## Goal of the exercise
Write out, word for word, the line that contains "is (812, 1512)." and each line after it down to the last line of the data below. Include nothing more.

## Record extracts
%%

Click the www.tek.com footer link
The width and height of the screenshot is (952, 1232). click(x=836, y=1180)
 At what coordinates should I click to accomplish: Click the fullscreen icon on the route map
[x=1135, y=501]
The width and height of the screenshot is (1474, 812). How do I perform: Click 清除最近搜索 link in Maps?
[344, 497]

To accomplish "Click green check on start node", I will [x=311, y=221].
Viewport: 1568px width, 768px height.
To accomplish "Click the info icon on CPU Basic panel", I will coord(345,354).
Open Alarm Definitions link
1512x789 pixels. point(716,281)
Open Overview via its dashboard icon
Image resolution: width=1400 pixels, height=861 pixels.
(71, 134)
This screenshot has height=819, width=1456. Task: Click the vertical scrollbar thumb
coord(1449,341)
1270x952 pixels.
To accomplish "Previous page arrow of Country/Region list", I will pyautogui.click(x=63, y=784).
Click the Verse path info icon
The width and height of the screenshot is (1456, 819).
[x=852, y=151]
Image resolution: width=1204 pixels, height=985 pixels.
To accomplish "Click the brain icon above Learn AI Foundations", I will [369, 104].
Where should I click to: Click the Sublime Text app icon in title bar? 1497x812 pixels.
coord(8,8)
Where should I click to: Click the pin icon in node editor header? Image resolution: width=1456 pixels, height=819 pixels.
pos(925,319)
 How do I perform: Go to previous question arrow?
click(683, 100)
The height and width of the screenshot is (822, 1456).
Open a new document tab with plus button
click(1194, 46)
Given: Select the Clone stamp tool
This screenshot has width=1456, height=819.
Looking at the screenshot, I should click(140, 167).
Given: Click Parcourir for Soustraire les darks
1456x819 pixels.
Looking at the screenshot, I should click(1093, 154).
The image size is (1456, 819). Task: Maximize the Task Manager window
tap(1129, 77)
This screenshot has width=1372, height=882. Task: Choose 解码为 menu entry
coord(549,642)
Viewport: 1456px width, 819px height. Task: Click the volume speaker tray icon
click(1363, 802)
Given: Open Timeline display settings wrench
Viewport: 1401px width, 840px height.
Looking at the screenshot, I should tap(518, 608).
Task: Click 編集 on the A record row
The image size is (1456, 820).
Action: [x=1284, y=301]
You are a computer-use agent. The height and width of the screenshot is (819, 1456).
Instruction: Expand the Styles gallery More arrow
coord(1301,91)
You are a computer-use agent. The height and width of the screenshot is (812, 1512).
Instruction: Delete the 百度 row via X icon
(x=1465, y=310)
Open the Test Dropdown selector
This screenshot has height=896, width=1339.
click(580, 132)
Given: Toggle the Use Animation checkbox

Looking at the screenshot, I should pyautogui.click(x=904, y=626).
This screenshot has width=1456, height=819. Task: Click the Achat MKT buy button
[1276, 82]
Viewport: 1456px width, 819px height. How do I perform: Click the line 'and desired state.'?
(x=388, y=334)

%%

## Exercise solution
You are a computer-use agent. The height and width of the screenshot is (812, 1512).
Instruction: Delete the 百度 row via X icon
(x=1465, y=310)
Open the Test Dropdown selector
This screenshot has height=896, width=1339.
click(580, 132)
Given: Toggle the Use Animation checkbox

Looking at the screenshot, I should pyautogui.click(x=904, y=626).
This screenshot has width=1456, height=819. Task: Click the Achat MKT buy button
[1276, 82]
Viewport: 1456px width, 819px height. How do I perform: Click the line 'and desired state.'?
(x=388, y=334)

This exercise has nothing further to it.